Stored items:
§ §
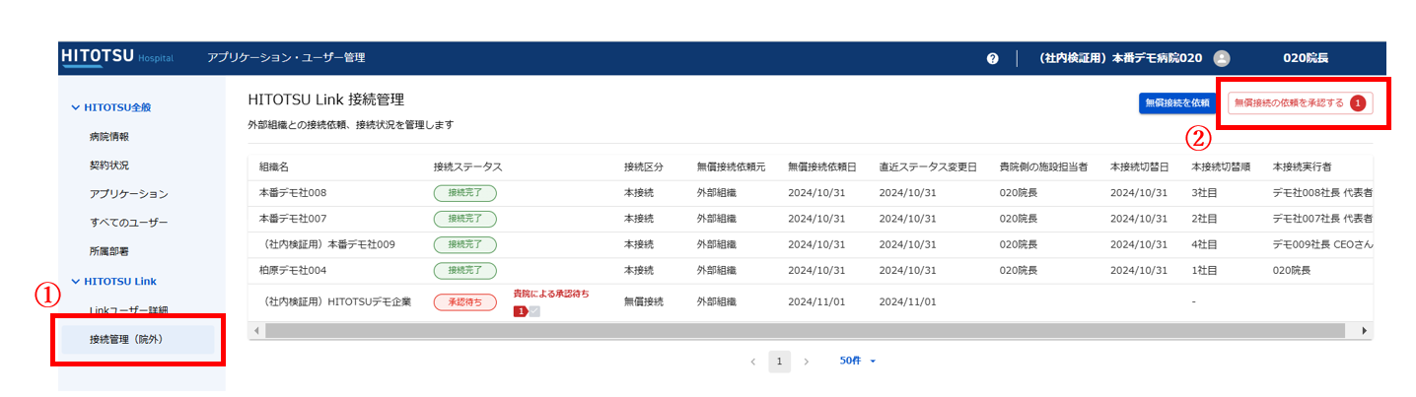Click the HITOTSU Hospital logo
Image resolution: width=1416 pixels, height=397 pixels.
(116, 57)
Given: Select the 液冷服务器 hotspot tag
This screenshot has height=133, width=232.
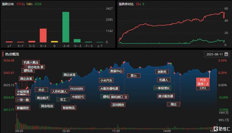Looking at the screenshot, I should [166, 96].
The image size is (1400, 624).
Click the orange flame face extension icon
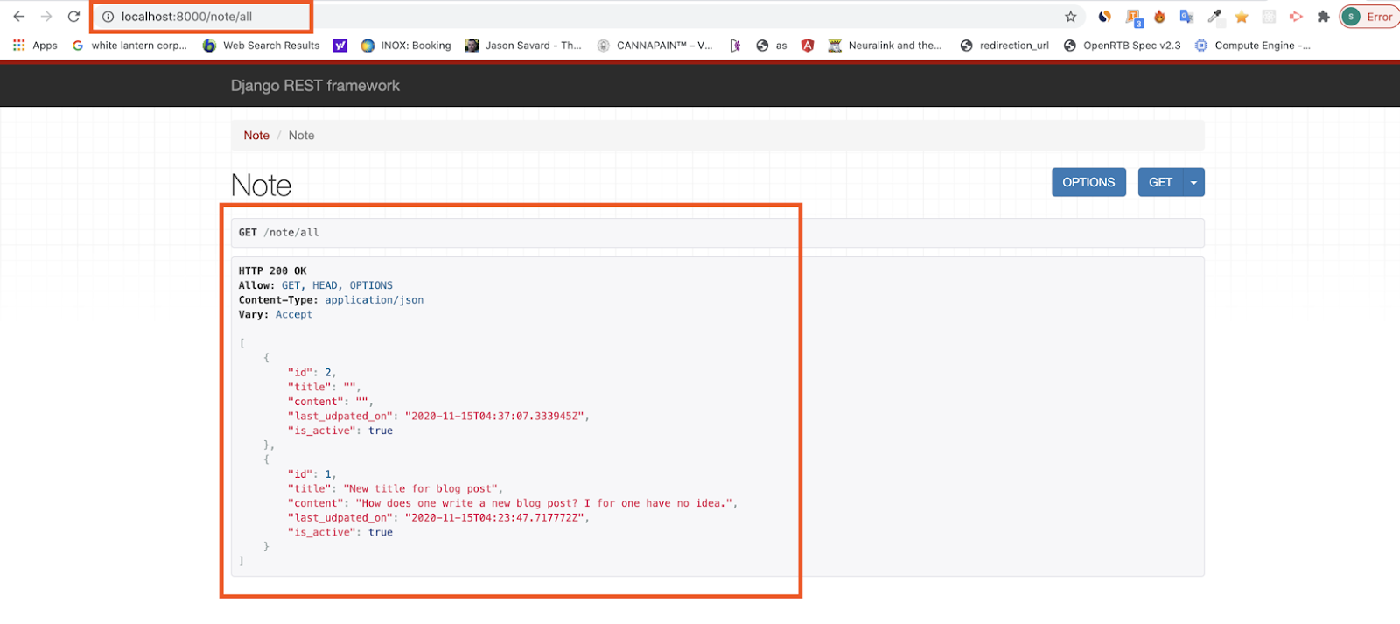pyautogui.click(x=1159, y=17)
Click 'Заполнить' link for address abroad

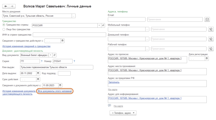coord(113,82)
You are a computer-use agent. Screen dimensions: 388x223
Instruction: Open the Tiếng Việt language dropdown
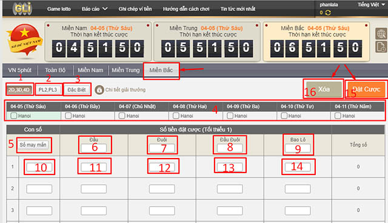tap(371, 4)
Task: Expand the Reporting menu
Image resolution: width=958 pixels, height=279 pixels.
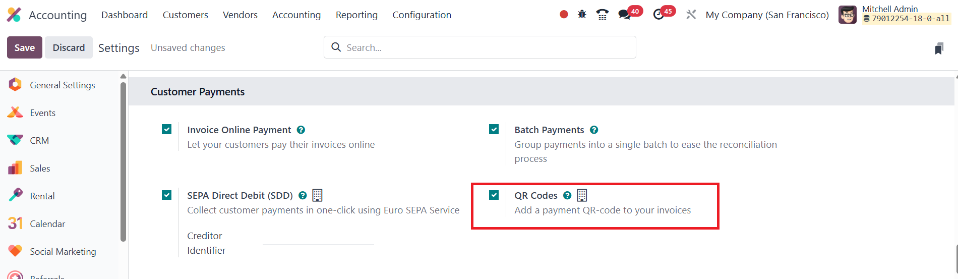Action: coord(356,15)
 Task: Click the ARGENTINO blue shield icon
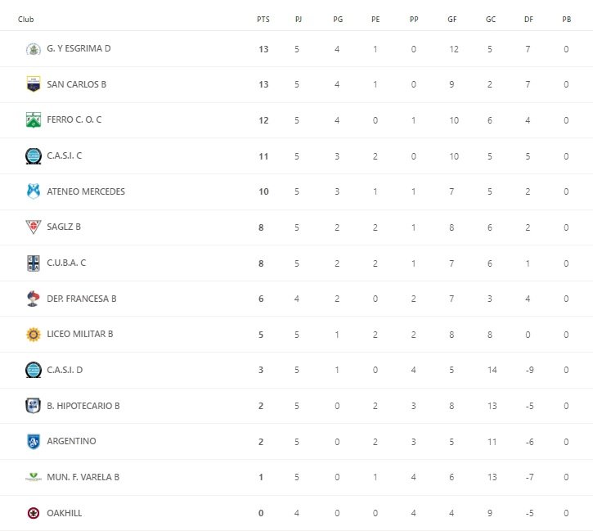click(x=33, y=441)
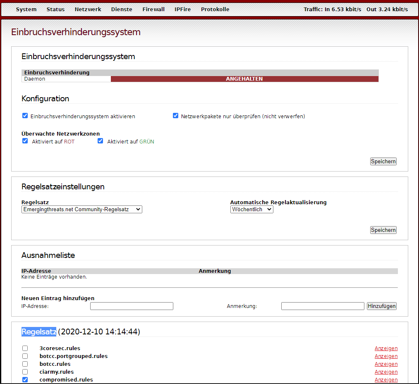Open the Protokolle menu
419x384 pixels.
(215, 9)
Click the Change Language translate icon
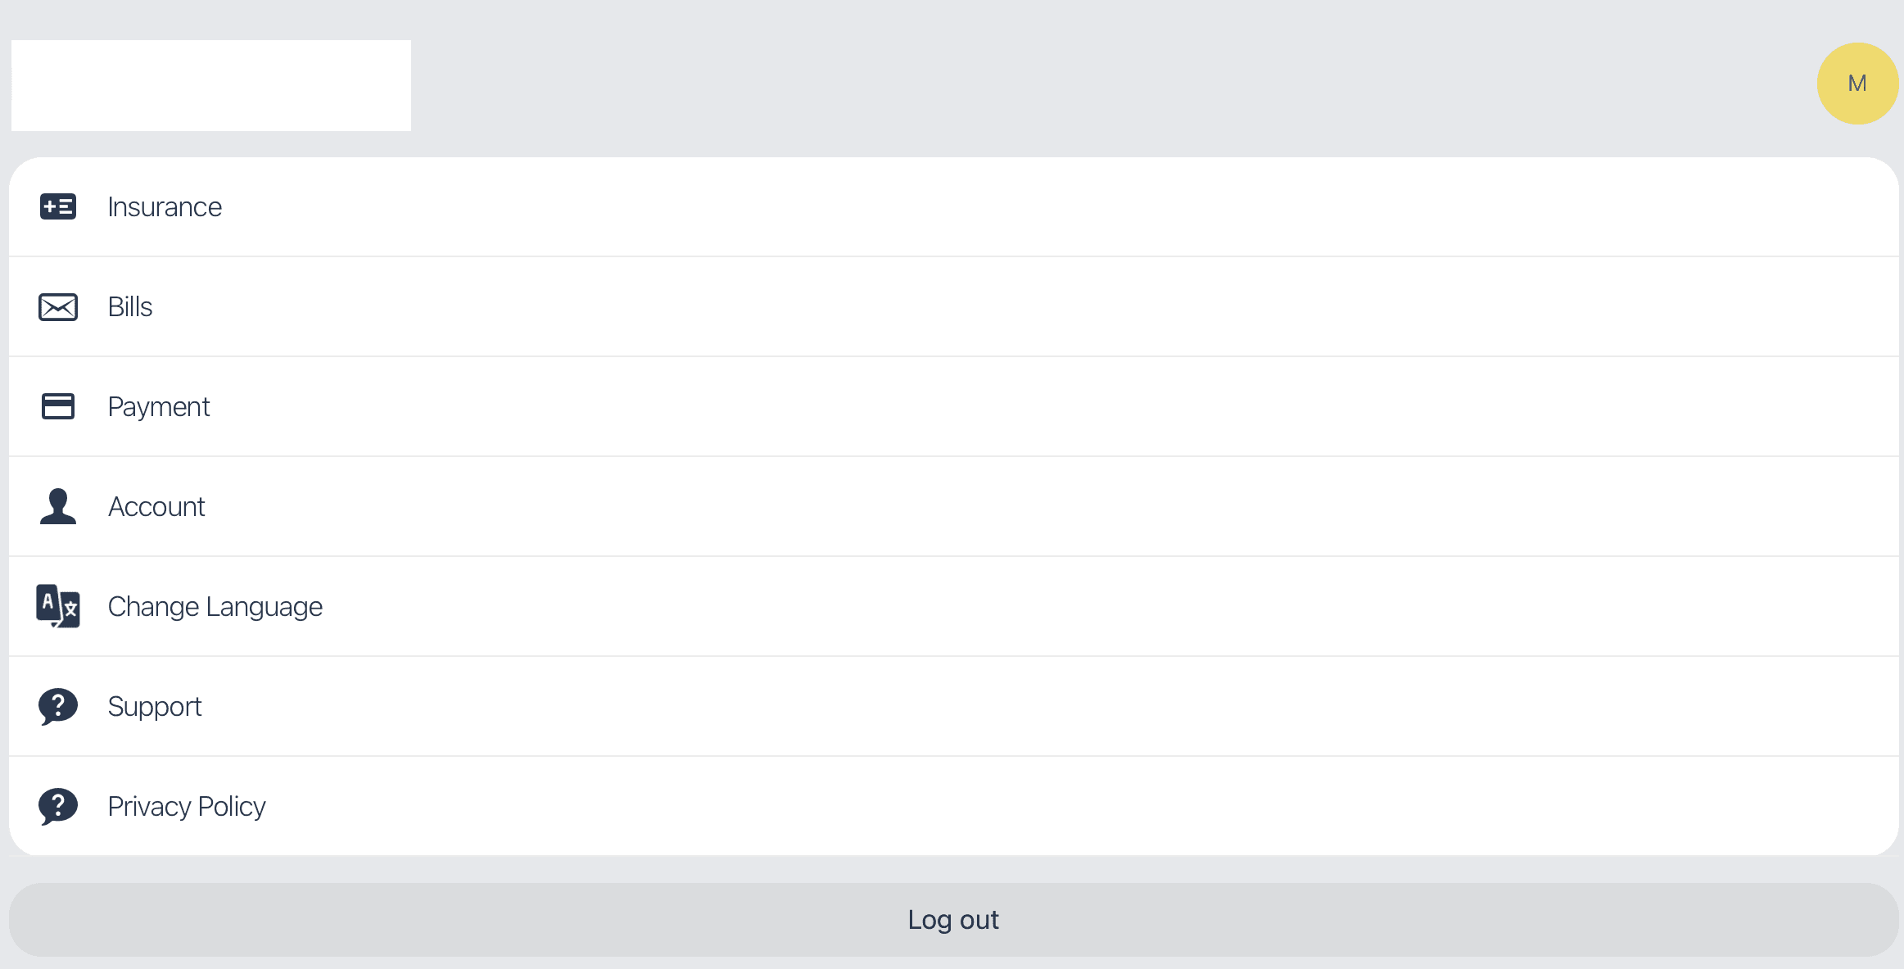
§ §
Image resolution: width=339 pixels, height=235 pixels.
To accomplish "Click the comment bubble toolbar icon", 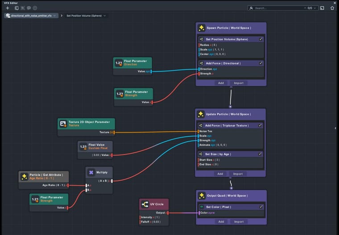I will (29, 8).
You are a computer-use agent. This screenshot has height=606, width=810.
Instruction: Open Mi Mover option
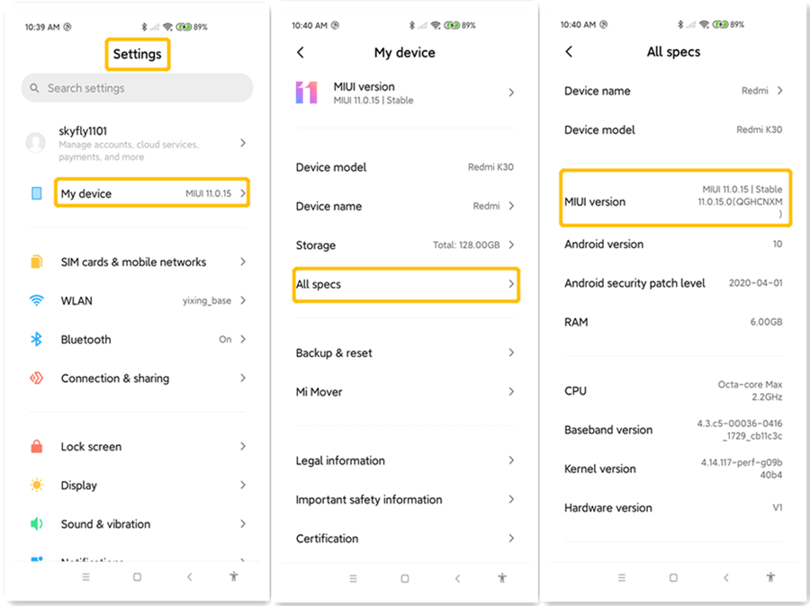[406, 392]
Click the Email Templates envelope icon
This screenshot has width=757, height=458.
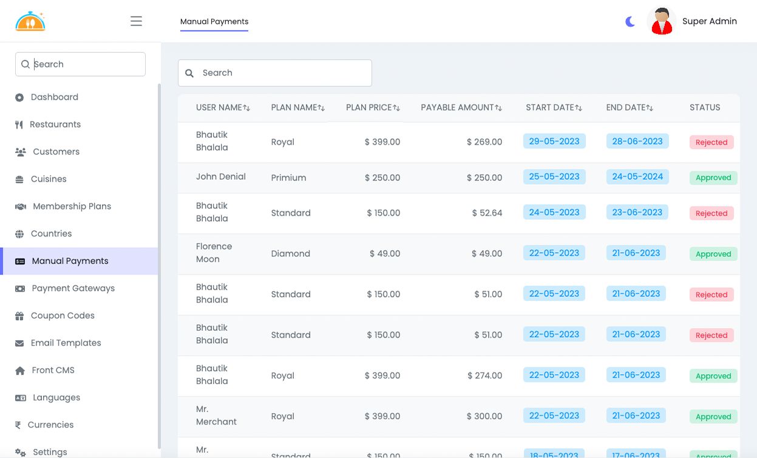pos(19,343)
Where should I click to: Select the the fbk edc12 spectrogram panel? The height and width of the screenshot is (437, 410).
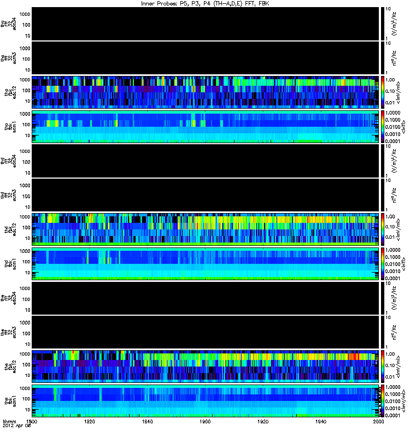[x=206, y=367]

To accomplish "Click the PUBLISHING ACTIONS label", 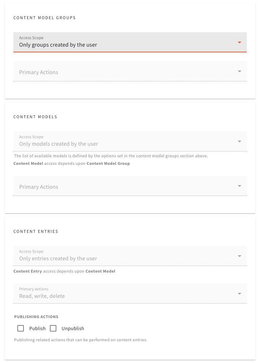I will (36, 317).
§ §
▶ **Prompt**: All that should appear in the answer is the lines above from the line with "Task: Expand the Reporting menu" through the line with "Click the Change Language translate icon", retyped exactly, pictures left out.

▶ **Written response**:
Task: Expand the Reporting menu
Image resolution: width=958 pixels, height=279 pixels.
Action: coord(356,15)
 Task: Click the ARGENTINO blue shield icon
click(x=33, y=441)
Open the Protokolle menu
419x384 pixels.
(215, 9)
Click the Change Language translate icon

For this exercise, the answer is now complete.